* _Material supplied_
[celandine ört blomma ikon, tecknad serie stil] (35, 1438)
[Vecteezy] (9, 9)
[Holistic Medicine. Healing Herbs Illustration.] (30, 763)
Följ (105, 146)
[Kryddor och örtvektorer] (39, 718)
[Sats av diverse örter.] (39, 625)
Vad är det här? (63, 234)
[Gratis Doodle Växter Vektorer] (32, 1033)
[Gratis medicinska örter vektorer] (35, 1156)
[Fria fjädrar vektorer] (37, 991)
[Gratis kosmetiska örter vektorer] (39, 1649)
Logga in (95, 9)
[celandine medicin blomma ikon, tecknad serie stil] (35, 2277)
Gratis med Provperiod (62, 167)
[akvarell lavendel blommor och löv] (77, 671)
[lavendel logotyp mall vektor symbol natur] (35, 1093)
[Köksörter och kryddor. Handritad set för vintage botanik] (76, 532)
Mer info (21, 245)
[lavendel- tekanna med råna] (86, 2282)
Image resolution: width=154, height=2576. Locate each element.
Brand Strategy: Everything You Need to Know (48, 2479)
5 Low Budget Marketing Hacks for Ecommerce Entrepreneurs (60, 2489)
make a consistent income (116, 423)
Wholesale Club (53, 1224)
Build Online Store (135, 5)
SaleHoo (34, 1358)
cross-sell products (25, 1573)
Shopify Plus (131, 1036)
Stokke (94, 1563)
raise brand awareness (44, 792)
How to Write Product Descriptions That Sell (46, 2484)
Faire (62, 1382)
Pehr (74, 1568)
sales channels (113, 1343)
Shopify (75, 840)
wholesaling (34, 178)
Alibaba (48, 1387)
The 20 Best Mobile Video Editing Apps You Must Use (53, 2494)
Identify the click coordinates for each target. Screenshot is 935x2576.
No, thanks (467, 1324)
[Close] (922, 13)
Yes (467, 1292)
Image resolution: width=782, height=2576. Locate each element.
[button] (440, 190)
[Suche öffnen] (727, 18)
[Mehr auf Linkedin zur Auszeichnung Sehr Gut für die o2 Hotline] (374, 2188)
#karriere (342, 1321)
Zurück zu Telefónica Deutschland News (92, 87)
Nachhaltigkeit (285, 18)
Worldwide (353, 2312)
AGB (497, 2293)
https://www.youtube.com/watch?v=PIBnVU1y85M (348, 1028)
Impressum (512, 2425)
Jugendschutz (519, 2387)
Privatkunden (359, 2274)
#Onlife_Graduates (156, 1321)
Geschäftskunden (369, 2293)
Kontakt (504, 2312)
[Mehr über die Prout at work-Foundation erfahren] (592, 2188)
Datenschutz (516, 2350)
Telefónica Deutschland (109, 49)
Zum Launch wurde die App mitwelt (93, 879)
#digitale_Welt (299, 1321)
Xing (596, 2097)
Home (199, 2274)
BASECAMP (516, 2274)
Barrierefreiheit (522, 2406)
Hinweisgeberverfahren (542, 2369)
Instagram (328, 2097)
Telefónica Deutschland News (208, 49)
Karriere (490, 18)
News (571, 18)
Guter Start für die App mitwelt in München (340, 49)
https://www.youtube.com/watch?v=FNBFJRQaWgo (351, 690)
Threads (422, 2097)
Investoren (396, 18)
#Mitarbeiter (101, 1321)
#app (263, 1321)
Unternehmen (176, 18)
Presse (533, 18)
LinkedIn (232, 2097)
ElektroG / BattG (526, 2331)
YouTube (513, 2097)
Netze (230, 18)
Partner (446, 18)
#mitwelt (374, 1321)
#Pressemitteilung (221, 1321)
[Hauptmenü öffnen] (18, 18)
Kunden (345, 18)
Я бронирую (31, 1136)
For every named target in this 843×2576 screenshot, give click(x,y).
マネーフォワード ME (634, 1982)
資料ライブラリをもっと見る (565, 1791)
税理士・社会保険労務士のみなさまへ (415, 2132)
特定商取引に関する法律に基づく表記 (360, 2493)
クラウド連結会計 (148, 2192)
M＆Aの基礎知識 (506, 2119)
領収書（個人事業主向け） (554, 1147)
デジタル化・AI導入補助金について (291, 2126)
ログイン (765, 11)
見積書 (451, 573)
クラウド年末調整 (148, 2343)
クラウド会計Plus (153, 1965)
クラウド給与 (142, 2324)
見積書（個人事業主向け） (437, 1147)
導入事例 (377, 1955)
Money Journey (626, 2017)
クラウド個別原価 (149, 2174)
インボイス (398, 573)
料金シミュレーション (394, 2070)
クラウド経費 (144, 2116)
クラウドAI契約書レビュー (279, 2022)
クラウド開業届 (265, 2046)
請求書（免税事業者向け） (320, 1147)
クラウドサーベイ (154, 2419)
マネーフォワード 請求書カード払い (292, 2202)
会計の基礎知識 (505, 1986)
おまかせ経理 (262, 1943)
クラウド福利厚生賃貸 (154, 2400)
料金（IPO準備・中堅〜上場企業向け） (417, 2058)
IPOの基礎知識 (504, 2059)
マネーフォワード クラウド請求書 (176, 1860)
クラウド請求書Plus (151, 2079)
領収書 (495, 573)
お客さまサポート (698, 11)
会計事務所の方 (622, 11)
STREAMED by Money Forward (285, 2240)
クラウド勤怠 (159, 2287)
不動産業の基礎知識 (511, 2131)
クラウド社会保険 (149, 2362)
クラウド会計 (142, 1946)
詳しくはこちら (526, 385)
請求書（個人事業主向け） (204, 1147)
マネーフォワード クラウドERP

* _Task objective_
The reply is to be an exact copy of the listing.

* _Response box_
[celandine ört blomma ikon, tecknad serie stil] (35, 1438)
[Vecteezy] (9, 9)
[Holistic Medicine. Healing Herbs Illustration.] (30, 763)
Följ (105, 146)
[Kryddor och örtvektorer] (39, 718)
[Sats av diverse örter.] (39, 625)
Vad är det här? (63, 234)
[Gratis Doodle Växter Vektorer] (32, 1033)
[Gratis medicinska örter vektorer] (35, 1156)
[Fria fjädrar vektorer] (37, 991)
[Gratis kosmetiska örter vektorer] (39, 1649)
Logga in (95, 9)
[celandine medicin blomma ikon, tecknad serie stil] (35, 2277)
Gratis med Provperiod (62, 167)
[akvarell lavendel blommor och löv] (77, 671)
[lavendel logotyp mall vektor symbol natur] (35, 1093)
[Köksörter och kryddor. Handritad set för vintage botanik] (76, 532)
Mer info (21, 245)
[lavendel- tekanna med råna] (86, 2282)
Image resolution: width=154, height=2576. Locate each element.
Brand Strategy: Everything You Need to Know (48, 2479)
5 Low Budget Marketing Hacks for Ecommerce Entrepreneurs (60, 2489)
make a consistent income (116, 423)
Wholesale Club (53, 1224)
Build Online Store (135, 5)
SaleHoo (34, 1358)
cross-sell products (25, 1573)
Shopify Plus (131, 1036)
Stokke (94, 1563)
raise brand awareness (44, 792)
How to Write Product Descriptions That Sell (46, 2484)
Faire (62, 1382)
Pehr (74, 1568)
sales channels (113, 1343)
Shopify (75, 840)
wholesaling (34, 178)
Alibaba (48, 1387)
The 20 Best Mobile Video Editing Apps You Must Use (53, 2494)
Identify the click coordinates for each target. Screenshot is 935x2576.
No, thanks (467, 1324)
[Close] (922, 13)
Yes (467, 1292)
Image resolution: width=782, height=2576. Locate each element.
[button] (440, 190)
[Suche öffnen] (727, 18)
[Mehr auf Linkedin zur Auszeichnung Sehr Gut für die o2 Hotline] (374, 2188)
#karriere (342, 1321)
Zurück zu Telefónica Deutschland News (92, 87)
Nachhaltigkeit (285, 18)
Worldwide (353, 2312)
AGB (497, 2293)
https://www.youtube.com/watch?v=PIBnVU1y85M (348, 1028)
Impressum (512, 2425)
Jugendschutz (519, 2387)
Privatkunden (359, 2274)
#Onlife_Graduates (156, 1321)
Geschäftskunden (369, 2293)
Kontakt (504, 2312)
[Mehr über die Prout at work-Foundation erfahren] (592, 2188)
Datenschutz (516, 2350)
Telefónica Deutschland (109, 49)
Zum Launch wurde die App mitwelt (93, 879)
#digitale_Welt (299, 1321)
Xing (596, 2097)
Home (199, 2274)
BASECAMP (516, 2274)
Barrierefreiheit (522, 2406)
Hinweisgeberverfahren (542, 2369)
Instagram (328, 2097)
Telefónica Deutschland News (208, 49)
Karriere (490, 18)
News (571, 18)
Guter Start für die App mitwelt in München (340, 49)
https://www.youtube.com/watch?v=FNBFJRQaWgo (351, 690)
Threads (422, 2097)
Investoren (396, 18)
#Mitarbeiter (101, 1321)
#app (263, 1321)
Unternehmen (176, 18)
Presse (533, 18)
LinkedIn (232, 2097)
ElektroG / BattG (526, 2331)
YouTube (513, 2097)
Netze (230, 18)
Partner (446, 18)
#mitwelt (374, 1321)
#Pressemitteilung (221, 1321)
[Hauptmenü öffnen] (18, 18)
Kunden (345, 18)
Я бронирую (31, 1136)
For every named target in this 843×2576 screenshot, give click(x,y).
マネーフォワード ME (634, 1982)
資料ライブラリをもっと見る (565, 1791)
税理士・社会保険労務士のみなさまへ (415, 2132)
特定商取引に関する法律に基づく表記 (360, 2493)
クラウド連結会計 (148, 2192)
M＆Aの基礎知識 (506, 2119)
領収書（個人事業主向け） (554, 1147)
デジタル化・AI導入補助金について (291, 2126)
ログイン (765, 11)
見積書 (451, 573)
クラウド年末調整 (148, 2343)
クラウド会計Plus (153, 1965)
クラウド給与 (142, 2324)
見積書（個人事業主向け） (437, 1147)
導入事例 (377, 1955)
Money Journey (626, 2017)
クラウド個別原価 (149, 2174)
インボイス (398, 573)
料金シミュレーション (394, 2070)
クラウド経費 (144, 2116)
クラウドAI契約書レビュー (279, 2022)
クラウド開業届 (265, 2046)
請求書（免税事業者向け） (320, 1147)
クラウドサーベイ (154, 2419)
マネーフォワード 請求書カード払い (292, 2202)
会計の基礎知識 (505, 1986)
おまかせ経理 (262, 1943)
クラウド福利厚生賃貸 (154, 2400)
料金（IPO準備・中堅〜上場企業向け） (417, 2058)
IPOの基礎知識 (504, 2059)
マネーフォワード クラウド請求書 (176, 1860)
クラウド請求書Plus (151, 2079)
領収書 (495, 573)
お客さまサポート (698, 11)
会計事務所の方 (622, 11)
STREAMED by Money Forward (285, 2240)
クラウド勤怠 (159, 2287)
不動産業の基礎知識 (511, 2131)
クラウド社会保険 (149, 2362)
クラウド会計 (142, 1946)
詳しくはこちら (526, 385)
請求書（個人事業主向け） (204, 1147)
マネーフォワード クラウドERP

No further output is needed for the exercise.